I've been thinking about that for a while now and can only think of two ways to do this. Both can work fully transparent when crafted into an abstract data layer / model.
By the way there is an implementation for "versionable" table data in the ORM mapper doctrine. See this example in their docs. Maybe that fits your needs, but it doesn't fit mine. It seems to delete all history data when the original record is deleted, making it not really revision safe.
Option A: have a copy of each table to hold revision data
Lets say you have a simple contact table:
CREATE TABLE contact (
id INT NOT NULL auto_increment,
name VARCHAR(255),
firstname VARCHAR(255),
lastname VARCHAR(255),
PRIMARY KEY (id)
)
You would create a copy of that table and add revision data:
CREATE TABLE contact_revisions (
id INT NOT NULL,
name VARCHAR(255),
firstname VARCHAR(255),
lastname VARCHAR(255),
revision_id INT auto_increment,
type ENUM('INSERT', 'UPDATE', 'DELETE') NOT NULL,
change_time DEFAULT current_timestamp,
PRIMARY KEY(revision_id)
)
Keep track of INSERT
and UPDATE
using AFTER
triggers. On each new data revision in the original, insert a copy of the new data in the revision table and set the modification type
properly.
To log a DELETE
revisionally safe you must also insert a new row in the history table! For this you should use a BEFORE DELETE
trigger and store the latest values before they are deleted. Otherwise you will have to remove every NOT NULL
constraint in the history table as well.
Some important notes regarding this implementation
- For the history table you must drop every
UNIQUE KEY
(here: the PRIMARY KEY
) from the revision table because you will have the same key multiple times for each data revision.
- When you
ALTER
the schema and data in the original table via an update (e.g. software update) you must ensure the same data or schema corrections are applied to the history table and its data, too. Otherwise you will run into trouble when reverting to an older revision of a record set.

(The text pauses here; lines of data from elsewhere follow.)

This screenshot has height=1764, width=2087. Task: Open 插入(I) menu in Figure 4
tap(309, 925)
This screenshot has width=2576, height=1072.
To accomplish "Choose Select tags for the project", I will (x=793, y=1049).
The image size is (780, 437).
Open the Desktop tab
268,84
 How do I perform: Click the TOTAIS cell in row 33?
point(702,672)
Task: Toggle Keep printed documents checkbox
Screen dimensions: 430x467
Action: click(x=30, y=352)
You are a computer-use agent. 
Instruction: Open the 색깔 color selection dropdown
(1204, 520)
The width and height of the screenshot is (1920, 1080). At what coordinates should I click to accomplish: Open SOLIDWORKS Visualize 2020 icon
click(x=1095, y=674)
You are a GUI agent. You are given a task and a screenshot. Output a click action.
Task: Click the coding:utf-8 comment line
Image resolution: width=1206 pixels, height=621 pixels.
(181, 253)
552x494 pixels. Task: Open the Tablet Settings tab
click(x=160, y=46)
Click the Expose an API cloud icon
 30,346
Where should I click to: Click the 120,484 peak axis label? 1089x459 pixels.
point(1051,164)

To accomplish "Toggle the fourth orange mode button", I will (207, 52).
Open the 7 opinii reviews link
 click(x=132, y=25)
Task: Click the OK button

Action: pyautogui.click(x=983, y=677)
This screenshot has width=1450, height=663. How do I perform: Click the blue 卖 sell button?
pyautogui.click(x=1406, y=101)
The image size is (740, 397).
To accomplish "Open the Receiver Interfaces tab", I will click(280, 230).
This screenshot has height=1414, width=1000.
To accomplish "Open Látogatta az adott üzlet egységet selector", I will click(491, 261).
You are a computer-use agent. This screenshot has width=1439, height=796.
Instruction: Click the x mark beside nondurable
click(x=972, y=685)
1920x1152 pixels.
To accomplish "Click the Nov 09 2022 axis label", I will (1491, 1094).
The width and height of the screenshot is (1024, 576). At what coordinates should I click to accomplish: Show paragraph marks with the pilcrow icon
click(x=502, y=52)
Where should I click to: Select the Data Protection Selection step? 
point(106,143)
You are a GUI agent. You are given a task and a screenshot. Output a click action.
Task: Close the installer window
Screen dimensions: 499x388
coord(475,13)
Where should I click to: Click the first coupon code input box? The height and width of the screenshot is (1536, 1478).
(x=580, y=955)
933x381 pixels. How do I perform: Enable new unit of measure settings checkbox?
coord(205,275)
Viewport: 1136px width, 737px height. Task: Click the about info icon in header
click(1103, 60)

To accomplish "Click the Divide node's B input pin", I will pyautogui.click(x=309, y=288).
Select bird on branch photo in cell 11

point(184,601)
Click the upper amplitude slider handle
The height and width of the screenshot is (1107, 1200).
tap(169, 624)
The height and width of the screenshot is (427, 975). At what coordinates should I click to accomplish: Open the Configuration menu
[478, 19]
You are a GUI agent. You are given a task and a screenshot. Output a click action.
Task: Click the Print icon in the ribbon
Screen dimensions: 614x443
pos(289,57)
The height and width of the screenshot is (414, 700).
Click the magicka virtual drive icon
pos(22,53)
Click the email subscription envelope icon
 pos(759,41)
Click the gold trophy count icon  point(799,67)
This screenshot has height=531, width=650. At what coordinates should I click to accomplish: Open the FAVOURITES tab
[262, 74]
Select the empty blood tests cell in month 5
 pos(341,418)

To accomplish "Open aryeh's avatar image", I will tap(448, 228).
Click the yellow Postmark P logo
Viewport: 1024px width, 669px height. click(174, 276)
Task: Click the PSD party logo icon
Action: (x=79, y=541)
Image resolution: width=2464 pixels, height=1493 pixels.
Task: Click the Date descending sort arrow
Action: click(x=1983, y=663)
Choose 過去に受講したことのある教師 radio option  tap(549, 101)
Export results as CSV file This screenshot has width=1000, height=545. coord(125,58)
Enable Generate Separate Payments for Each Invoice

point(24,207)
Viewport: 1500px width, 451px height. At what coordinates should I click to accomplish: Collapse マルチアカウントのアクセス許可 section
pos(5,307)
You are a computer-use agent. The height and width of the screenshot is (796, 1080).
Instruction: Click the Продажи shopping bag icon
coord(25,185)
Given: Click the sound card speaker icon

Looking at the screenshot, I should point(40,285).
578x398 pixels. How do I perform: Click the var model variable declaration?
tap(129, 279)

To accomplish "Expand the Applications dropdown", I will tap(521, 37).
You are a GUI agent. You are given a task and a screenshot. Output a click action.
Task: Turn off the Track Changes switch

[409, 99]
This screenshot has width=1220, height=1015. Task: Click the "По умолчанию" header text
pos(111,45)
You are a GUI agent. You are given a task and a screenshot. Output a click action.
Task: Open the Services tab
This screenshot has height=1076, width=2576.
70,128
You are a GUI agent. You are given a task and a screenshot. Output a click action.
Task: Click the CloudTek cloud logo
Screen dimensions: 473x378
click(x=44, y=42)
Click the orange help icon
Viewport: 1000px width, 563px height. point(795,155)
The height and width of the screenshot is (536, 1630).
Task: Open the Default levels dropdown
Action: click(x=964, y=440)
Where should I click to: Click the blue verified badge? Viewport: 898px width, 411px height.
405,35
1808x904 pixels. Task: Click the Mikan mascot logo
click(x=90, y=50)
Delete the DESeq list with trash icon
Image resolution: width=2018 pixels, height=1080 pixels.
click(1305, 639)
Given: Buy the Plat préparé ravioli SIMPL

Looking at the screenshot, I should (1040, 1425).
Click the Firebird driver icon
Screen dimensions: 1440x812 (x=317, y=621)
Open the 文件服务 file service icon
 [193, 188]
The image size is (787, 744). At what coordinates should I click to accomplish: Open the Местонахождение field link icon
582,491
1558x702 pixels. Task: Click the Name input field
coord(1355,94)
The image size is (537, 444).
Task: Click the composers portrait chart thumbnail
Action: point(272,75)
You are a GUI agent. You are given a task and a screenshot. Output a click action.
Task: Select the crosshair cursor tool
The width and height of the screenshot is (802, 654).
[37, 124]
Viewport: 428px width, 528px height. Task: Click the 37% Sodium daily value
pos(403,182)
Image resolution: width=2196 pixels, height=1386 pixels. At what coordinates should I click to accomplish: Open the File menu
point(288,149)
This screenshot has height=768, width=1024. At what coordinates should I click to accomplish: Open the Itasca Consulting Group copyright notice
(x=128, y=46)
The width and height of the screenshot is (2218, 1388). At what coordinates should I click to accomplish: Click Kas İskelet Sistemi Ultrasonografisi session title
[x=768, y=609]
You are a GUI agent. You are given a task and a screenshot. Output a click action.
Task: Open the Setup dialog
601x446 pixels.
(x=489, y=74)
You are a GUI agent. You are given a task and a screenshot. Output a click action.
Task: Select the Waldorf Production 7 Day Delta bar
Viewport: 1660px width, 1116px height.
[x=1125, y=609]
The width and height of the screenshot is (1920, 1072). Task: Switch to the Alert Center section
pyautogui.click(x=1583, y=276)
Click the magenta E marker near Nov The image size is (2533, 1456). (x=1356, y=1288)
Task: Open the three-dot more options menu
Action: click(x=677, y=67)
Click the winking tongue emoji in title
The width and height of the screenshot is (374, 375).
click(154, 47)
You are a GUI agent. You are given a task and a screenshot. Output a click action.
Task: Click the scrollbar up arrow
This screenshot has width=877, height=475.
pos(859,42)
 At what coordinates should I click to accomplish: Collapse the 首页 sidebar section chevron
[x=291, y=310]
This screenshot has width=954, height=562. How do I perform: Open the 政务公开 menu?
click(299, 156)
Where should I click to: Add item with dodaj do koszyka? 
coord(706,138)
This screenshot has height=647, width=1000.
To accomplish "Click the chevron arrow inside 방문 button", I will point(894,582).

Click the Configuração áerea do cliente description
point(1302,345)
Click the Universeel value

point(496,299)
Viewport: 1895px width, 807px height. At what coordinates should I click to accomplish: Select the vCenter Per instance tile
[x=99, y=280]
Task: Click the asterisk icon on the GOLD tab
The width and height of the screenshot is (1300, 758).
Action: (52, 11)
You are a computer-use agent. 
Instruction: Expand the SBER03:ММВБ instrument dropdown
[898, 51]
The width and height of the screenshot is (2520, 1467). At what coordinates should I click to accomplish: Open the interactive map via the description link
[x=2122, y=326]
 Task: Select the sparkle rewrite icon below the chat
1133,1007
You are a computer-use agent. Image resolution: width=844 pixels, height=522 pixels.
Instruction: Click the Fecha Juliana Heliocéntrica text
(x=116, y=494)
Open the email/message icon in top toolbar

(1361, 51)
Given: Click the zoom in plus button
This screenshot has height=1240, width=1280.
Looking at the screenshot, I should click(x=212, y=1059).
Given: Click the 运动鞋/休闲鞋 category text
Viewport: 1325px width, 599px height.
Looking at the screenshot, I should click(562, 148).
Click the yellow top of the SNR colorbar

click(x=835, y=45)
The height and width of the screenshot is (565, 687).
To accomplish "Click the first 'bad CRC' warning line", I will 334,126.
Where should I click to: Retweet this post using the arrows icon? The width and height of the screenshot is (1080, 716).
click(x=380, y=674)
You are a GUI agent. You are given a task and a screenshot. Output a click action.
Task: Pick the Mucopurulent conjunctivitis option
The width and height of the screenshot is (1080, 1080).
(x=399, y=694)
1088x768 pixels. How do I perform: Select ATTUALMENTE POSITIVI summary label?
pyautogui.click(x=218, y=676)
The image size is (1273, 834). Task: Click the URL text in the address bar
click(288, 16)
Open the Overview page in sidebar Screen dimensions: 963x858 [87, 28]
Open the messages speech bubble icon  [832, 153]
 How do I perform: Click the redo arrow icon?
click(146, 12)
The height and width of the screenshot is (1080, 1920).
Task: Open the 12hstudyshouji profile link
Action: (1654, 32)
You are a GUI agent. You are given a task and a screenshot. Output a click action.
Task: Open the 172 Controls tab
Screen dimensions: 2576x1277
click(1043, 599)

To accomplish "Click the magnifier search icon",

- In a real world implementation you would want to know which user modified the data. To have that revisionally safe a user record should be never deleted from the users table. You should just set the account disabled with a flag.
- Usually, a single user action involves more than one table. In a real world implementation, you would also have to keep track which changes in multiple tables belong to a single user transaction and also in which order. In a real use case you would want to revert all changes of a single transaction together, in a reverse order. That would require an additional revision table which keeps track on the users and transactions and holds a loose relationship to all those individual revisions in the history tables.
Benefits:
- completely in database, independent from application code. (well, not when tracking user transactions is important. that would require some logic outside the scope of the single query)
- all data is in their original format, no implicit type conversions.
- good performance on search in the revisions
- easy rollback. Just do a simple
INSERT .. ON DUPLICATE KEY UPDATE ..
statement on the original table, using the data from the revision you want to roll back.
Merits:
- Hard to implement manually.
- Hard (but not impossible) to automate when it comes to database migrations / application updates.
As already stated above, doctrines versionable
does something similiar.
Option B: have a central change log table
preface: bad practice, shown for illustration of the alternative only.
This approach does heavily rely on application logic, which should be hidden in a data layer / model.
You have a central history table that keeps track on
- Who did
- when
- modify, insert or delete
- what data
- in which field
- of which table
Like in the other approach, you may also want to track which individual data changes belong to a single user action / transaction and in which order.
Benefits:
- no need to keep in sync with the original table when adding fields to a table or creating a new table. it scales transparently.
Merits:
- bad practice using a simple value = key store in database
- bad search performance, because of implicit type conversions
- may slowdown overall performance of the application/database, when the central history table becomes a bottleneck because of write locks (this only applies for specific engines with table locks, i.e. MyISAM)
- It's much harder to implement rollbacks
- possible data conversion errors / precision loss because of implicit type conversion
- doesn't keep track of changes when you directly access the database somewhere in your code instead of using your model / data layer and forget that in this case you must write to the revision log manually. May be a big issue when working in a team with other programmers.
Conclusion:
- Option B can be very handy for small apps as a simple "drop in" when its just for logging changes.
- If you want to go back in time and be able to easily compare the differences between historic revison 123 to revision 125 and/or revert to the old data, then Option A is the hard way to go.